Recorded data:
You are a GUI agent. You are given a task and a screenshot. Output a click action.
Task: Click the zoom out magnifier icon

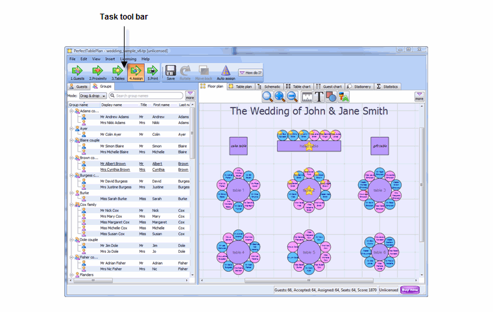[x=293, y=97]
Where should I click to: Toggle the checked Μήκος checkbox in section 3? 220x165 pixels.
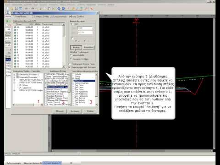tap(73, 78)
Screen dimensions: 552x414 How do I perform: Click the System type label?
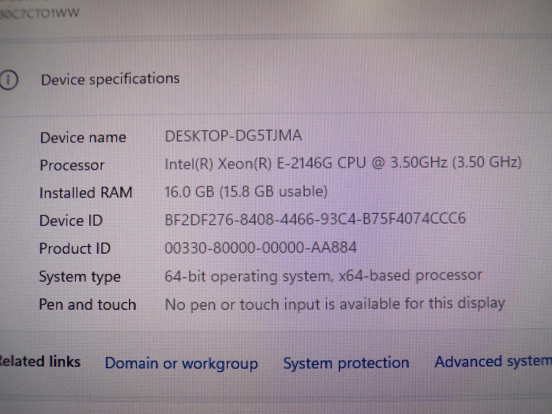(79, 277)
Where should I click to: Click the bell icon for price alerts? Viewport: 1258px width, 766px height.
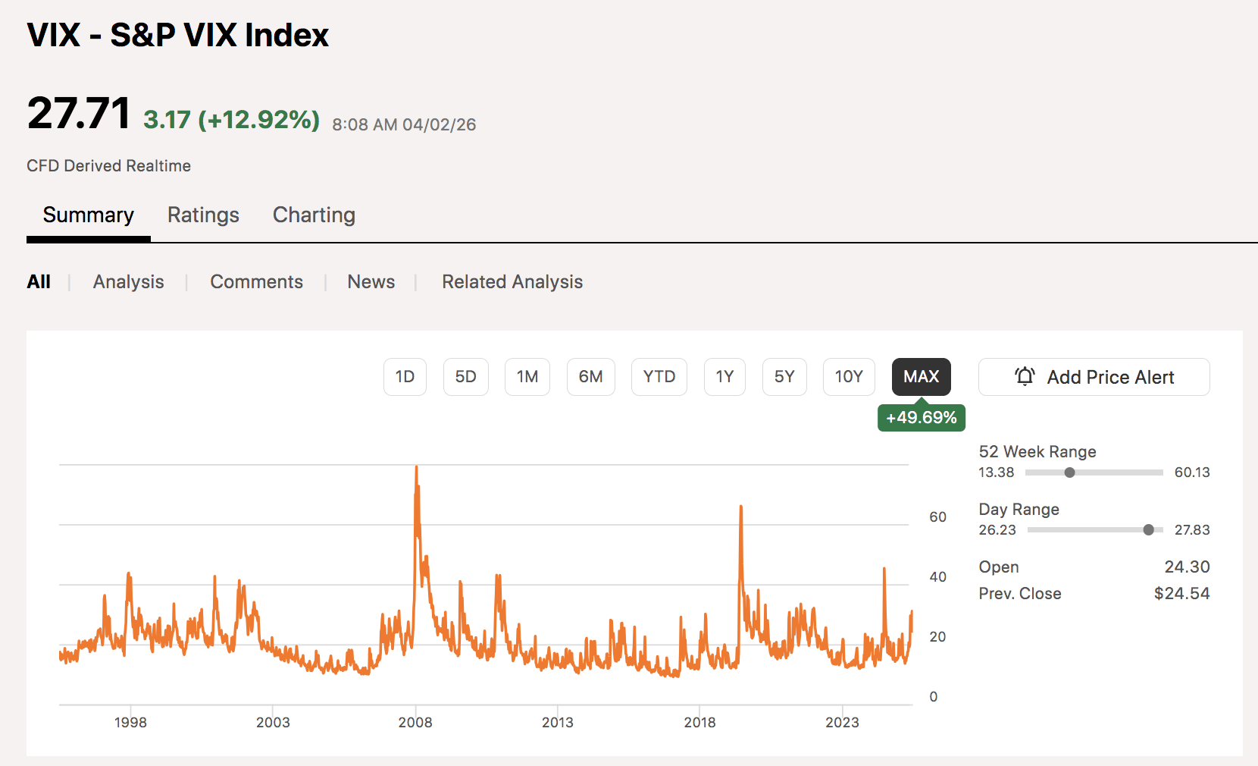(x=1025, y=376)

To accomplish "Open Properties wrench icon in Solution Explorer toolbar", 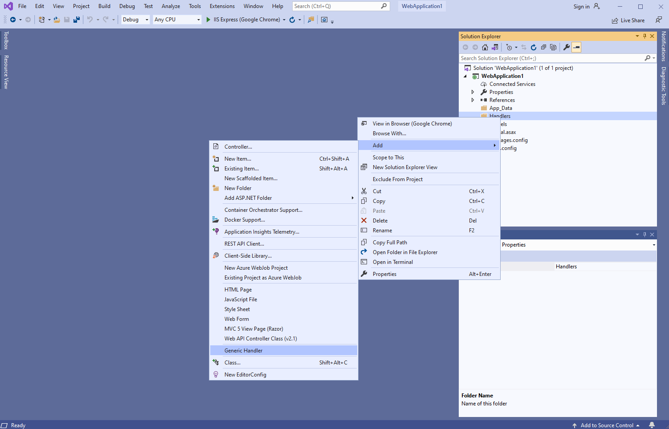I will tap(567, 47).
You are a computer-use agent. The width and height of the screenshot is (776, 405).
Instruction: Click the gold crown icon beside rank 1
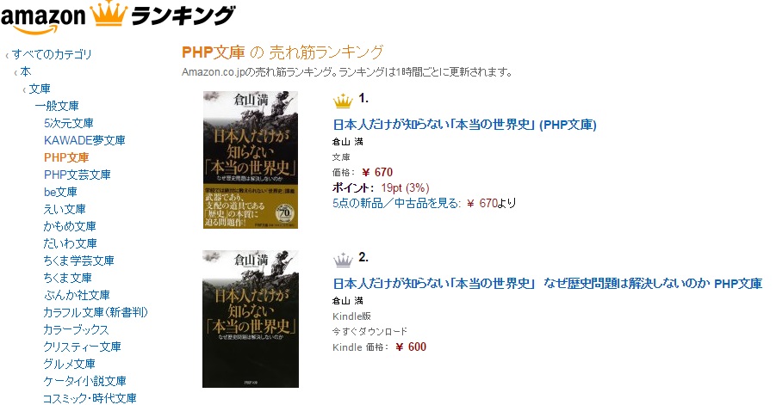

Exercise prompt: The lines to show are those in the data above that include "screenshot".

Reply:
You are a GUI agent. You are given a task and a screenshot. Output a click action.
You are a computer-use agent. The width and height of the screenshot is (776, 405).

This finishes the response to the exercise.